Фрагмент документа:
□ □ □ □

Владимир Соловьев - Русский вираж. Куда идет Россия?
Для России всегда было характерно дискретное развитие — периоды глухой стагнации сменялись попытками наверстать, догнать убежавший вперед мир через реформы. И реформы были тяжелыми, потому что они, как правило, проводились не вовремя, с большим опозданием, и не принимали в расчет необходимость проявлять мягкость к собственному народу — народ всегда ломали через колено. Нередко реформы оказывались успешными — как коллективизация, индустриализация, послевоенное восстановление экономики СССР или сегодняшнее восстановление после краха Советского Союза, — но затем наступал очередной период расслабления.
Не случайно многие до недавнего времени считали, что Путин впал в брежневизм и вместо долгожданной стабильности мы получили стагнацию — потому что стабильность подразумевает стабильное развитие, а не стабильный застой. Однако сейчас, похоже, все снова сдвинулось с места, государство пришло в движение, в России опять появилась политика.

□ □ □ □

Исходные данные:
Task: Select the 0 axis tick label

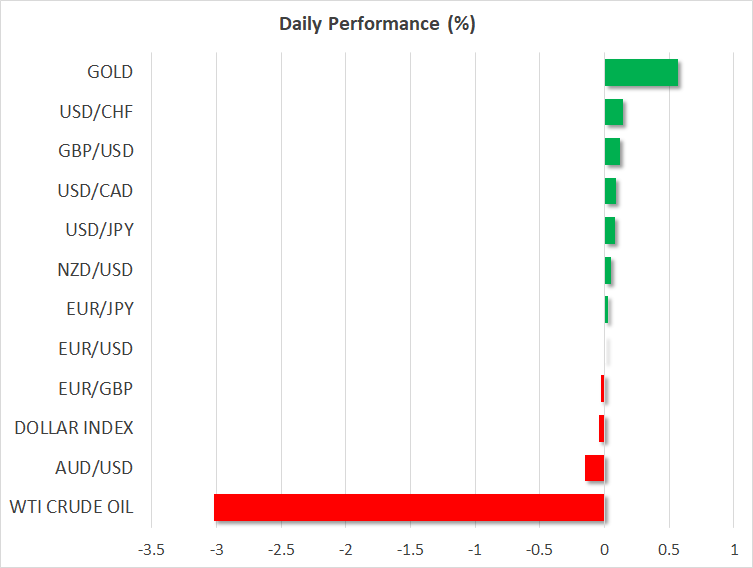Action: [x=604, y=549]
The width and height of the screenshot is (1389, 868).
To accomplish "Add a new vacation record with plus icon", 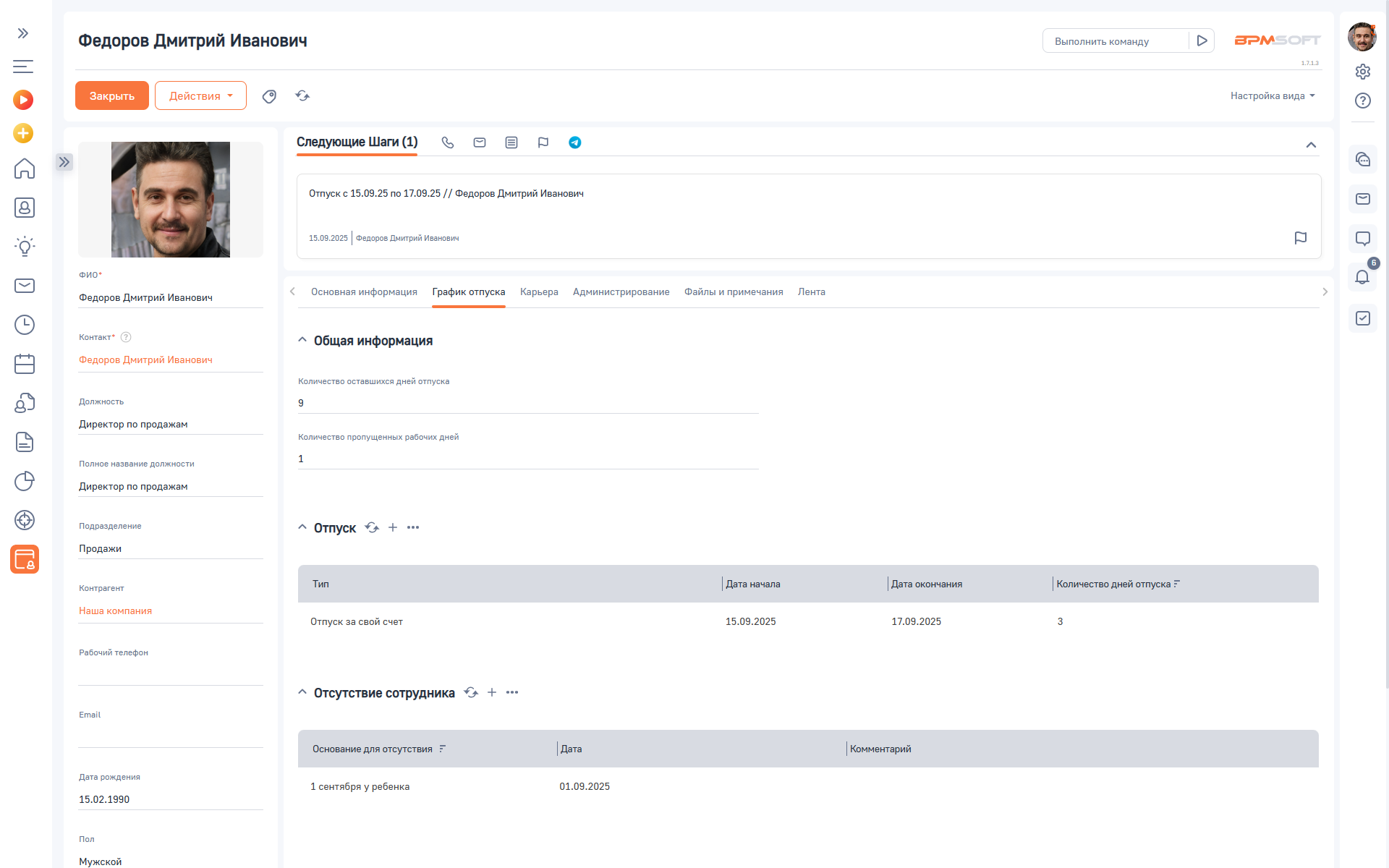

□ □ □ □

Задание: Продолжите фрагмент о развитии России, начав сразу после его последнего предложения. Приведенный список никак не связан с фрагментом о развитии России.

Ответ:
Следует подчеркнуть важную вещь: в России есть политика — и ее сейчас очень много, — но практически нет политиков. Это еще один интересный российский феномен. Политика в России зависит от тех сигналов, которые подает вождь, от его понимания ситуации, от его ощущения баланса возможности стагнации и необходимости реформ. Вероятно, в обозримом будущем нам так и не удастся избежать дискретности развития, где периоды успокоения и почивания на лаврах будут сменяться периодами бешеных догоняющих реформ. Ведь лидерство не обязательно подразумевает стратегический взгляд в будущее. Лидер — все-таки живой человек, это не институт, не символ, не флаг и не герб.
Как в таких условиях обеспечить развитие страны, как преодолеть чередование стагнации и форсированных реформ? В течение своего первого президентского срока Путин провел серьезнейшие реформы, о которых теперь почему-то мало кто вспоминает. А ведь было осуществлено даже объединение церквей, решившее колоссальную проблему. Начало реформы армии, налоговые реформы, изменение законодательства, касающегося собственности на землю, и многое другое — а уже после этого периода бурных перемен началась так называемая путинская стабильность (или стагнация). Второй президентский срок Путина кардинально отличался от первого.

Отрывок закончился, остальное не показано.